* Given text *
Paeoniflorin modulates gut microbial production of indole-3-lactate and epithelial autophagy to alleviate colitis in mice.
Phytomedicine. 2020 Sep 19 ;79:153345. Epub 2020 Sep 19. PMID: 33002829
BACKGROUND: Total glucosides of peony (TGP), extracted from the root and rhizome of Paeonia lactiflora Pall, has well-confirmed immunomodulatory efficacy in the clinic. However, the mechanism and active ingredients remain largely unclear.
HYPOTHESIS/PURPOSE: Our previous study revealed a low systemic exposure but predominant gut distribution of TGP components. The aim of this study was to investigate involvement of the gut microbiota in the immunoregulatory effects and identify the active component.

* Exercise instructions *
Using the paeoniflorin abstract, answer these:
(a) In which journal was the study published?
(b) From which parts of which plant is total glucosides of peony extracted?
(c) What did the earlier study reveal about the exposure and distribution of TGP components?
The data that follows is not needed for working with the paeoniflorin abstract.

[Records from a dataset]
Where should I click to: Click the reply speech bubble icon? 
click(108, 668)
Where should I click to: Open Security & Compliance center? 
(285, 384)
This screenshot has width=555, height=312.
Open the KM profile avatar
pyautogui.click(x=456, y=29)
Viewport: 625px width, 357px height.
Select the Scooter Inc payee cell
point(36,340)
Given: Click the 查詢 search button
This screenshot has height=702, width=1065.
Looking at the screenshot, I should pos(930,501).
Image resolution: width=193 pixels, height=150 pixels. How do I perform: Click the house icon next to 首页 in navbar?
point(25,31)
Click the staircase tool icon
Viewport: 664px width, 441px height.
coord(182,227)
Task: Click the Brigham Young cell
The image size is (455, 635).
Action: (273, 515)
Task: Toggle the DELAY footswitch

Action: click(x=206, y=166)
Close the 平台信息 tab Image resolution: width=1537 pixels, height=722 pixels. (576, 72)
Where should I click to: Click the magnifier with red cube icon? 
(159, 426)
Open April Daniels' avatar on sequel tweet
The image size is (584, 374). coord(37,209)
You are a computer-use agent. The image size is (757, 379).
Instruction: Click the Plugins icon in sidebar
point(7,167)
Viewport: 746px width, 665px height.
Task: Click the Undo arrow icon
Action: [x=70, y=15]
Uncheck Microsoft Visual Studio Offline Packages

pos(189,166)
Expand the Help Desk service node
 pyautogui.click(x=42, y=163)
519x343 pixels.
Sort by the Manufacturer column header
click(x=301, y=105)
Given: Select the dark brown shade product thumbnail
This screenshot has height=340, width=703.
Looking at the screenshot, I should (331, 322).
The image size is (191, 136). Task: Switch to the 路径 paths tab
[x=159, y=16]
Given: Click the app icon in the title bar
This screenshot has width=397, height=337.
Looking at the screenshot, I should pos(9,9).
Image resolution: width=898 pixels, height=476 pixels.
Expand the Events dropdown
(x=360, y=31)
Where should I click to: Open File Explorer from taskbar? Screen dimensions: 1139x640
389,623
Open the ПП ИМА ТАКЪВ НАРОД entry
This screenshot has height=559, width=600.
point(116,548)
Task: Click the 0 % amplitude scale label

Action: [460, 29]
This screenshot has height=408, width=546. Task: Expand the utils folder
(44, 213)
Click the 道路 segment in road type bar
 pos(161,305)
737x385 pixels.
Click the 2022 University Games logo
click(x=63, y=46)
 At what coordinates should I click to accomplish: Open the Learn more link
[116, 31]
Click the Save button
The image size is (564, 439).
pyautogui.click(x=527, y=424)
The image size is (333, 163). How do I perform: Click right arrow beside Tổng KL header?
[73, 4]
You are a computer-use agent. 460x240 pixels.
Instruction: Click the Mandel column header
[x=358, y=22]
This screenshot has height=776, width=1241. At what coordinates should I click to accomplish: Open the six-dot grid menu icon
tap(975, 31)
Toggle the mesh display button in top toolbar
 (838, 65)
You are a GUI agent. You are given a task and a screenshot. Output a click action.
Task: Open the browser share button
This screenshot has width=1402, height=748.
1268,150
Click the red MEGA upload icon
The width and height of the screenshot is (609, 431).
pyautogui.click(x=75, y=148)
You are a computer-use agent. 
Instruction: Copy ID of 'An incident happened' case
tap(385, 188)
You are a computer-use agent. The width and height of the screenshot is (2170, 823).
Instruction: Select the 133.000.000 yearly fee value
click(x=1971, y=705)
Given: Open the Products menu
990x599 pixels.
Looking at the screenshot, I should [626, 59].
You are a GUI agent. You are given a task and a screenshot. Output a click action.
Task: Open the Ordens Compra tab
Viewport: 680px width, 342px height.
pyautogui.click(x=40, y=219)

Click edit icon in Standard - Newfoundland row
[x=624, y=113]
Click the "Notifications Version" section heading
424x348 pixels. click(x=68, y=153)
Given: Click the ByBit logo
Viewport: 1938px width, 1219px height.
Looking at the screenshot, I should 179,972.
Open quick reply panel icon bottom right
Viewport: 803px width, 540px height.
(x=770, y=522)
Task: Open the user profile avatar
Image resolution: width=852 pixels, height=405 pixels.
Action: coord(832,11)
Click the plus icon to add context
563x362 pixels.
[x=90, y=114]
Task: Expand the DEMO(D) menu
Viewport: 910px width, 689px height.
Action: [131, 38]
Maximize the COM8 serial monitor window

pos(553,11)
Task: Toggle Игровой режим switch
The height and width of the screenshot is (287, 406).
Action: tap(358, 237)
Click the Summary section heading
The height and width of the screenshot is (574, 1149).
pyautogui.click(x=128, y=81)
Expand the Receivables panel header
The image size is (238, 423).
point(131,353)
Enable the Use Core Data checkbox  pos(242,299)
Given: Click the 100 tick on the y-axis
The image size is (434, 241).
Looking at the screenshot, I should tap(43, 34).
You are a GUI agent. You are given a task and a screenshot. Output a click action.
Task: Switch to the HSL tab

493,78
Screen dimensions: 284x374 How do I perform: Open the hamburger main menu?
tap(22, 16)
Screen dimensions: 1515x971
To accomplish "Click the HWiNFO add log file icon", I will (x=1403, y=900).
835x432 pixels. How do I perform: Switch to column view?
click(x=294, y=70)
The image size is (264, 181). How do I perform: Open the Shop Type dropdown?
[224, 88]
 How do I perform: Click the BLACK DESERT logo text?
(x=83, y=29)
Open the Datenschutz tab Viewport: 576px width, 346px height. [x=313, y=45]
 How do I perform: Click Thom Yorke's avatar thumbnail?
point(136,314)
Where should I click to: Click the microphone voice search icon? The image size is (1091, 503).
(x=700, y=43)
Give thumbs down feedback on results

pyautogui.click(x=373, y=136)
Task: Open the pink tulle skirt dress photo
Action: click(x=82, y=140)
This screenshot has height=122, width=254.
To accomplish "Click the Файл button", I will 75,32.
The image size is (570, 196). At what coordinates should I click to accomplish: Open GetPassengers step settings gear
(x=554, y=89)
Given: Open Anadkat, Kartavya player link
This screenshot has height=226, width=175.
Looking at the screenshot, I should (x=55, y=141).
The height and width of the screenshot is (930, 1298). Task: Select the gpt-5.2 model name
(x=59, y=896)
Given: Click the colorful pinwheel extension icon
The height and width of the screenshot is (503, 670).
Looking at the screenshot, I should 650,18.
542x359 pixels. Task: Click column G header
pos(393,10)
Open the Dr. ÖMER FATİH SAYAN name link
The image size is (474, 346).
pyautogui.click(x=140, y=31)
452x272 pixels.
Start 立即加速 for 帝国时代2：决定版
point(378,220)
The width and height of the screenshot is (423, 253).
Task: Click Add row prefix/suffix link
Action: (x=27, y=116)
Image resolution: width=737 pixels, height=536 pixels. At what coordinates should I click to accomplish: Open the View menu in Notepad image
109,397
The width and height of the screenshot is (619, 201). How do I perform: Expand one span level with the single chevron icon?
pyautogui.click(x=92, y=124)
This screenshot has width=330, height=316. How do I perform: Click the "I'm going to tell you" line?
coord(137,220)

* Response area *
(a) Phytomedicine.
(b) The root and rhizome of Paeonia lactiflora Pall.
(c) It revealed low systemic exposure but predominant gut distribution.